EDIT: The great Bernhard Vallant has a much more elegant solution to the problem: http://stackoverflow.com/questions/9996428/django-templates-overriding-blocks-of-included-children-templates-through-an-ex/20220005#20220005

This renders everything below obsolete :)


Let's imagine the following setup for your projects templates. You have a base template where all the barebone html of your project lives. It contains the basic building blocks of your website like header, footer, content etc.

You have a product template that extends the base template.

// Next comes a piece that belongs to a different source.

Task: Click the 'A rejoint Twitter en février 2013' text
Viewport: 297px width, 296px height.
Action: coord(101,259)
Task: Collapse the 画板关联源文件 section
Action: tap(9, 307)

In the product template you just have to override the content block of the base template and you have a nice product page.

Because your header, with all this navigation, subnavigation, language switching menu, user menu, ads and so on in it, is getting more and more complex, you extract it in its own base_header template.

In code this looks something like this:

=== base_header.html ===
<nav class="primary">  
    {% block nav %}{% endblock nav %}
</nav>  
<nav class="primary">  
    {% block subnav %}{% endblock subnav %}
</nav>


=== templates/base.html ===
...
<body>  
  <header>
    {% include “base_header.html” %}
  </header>
  <section class="main">
    {% block content %}
    {% endblock content %}
  </section>
</body>  
...


=== product.html ===
{% extends “base.html” %}
{% block content %}
    <!-- your html for the product -->
{% endblock content %}

Now lets assume you have a special product X. And because it is so special it gets its own template product_x. And you would also like to give product X a custom header...

But how do you override a block that was included in the parent template?

Django does not support this out of the box, but there is a nifty little pattern you can use to acomplish this. You have to do two things:

  1. In your base template add a block (let's call it header_include) around the include statement of base_header.html
  2. In your product x template override the header_include and include your custom header.

In code this looks something like this:

=== base_header.html ===
<nav class="primary">  
    {% block nav %}{% endblock nav %}
</nav>  
<nav class="primary">  
    {% block subnav %}{% endblock subnav %}
</nav>


=== templates/base.html ===
...
<body>  
  <header>
    {% block header_include %}
      {% include “base_header.html” %}
    {% endblock header_include %}
  </header>
  <section class="main">
    {% block content %}
    {% endblock content %}
  </section>
</body>  
...


=== product_x.html ===
{% extends “base.html” %}
{% block header_include %}
    {% include "product_x_header.html" %}
{% endblock header_include %}
{% block content %}
    <!-- your html for the product -->
{% endblock content %}


=== product_x_header.html ===
{% extends "base_header.html" %}
{% block subnav %}
   <!-- your custom header html -->
{% endblock subnav %}

That is it. If you keep your blocks and template files named in a consistent way, this really a good way for organizing your templates in Django.

Of course this little trick was not invented by me. As so often in the past I found the solution for this problem on Stack Overflow. It was an answer by the User Marcin to the question Django templates: overriding blocks of included children templates through an extended template. Thank's a lot Marcin, really a nifty pattern!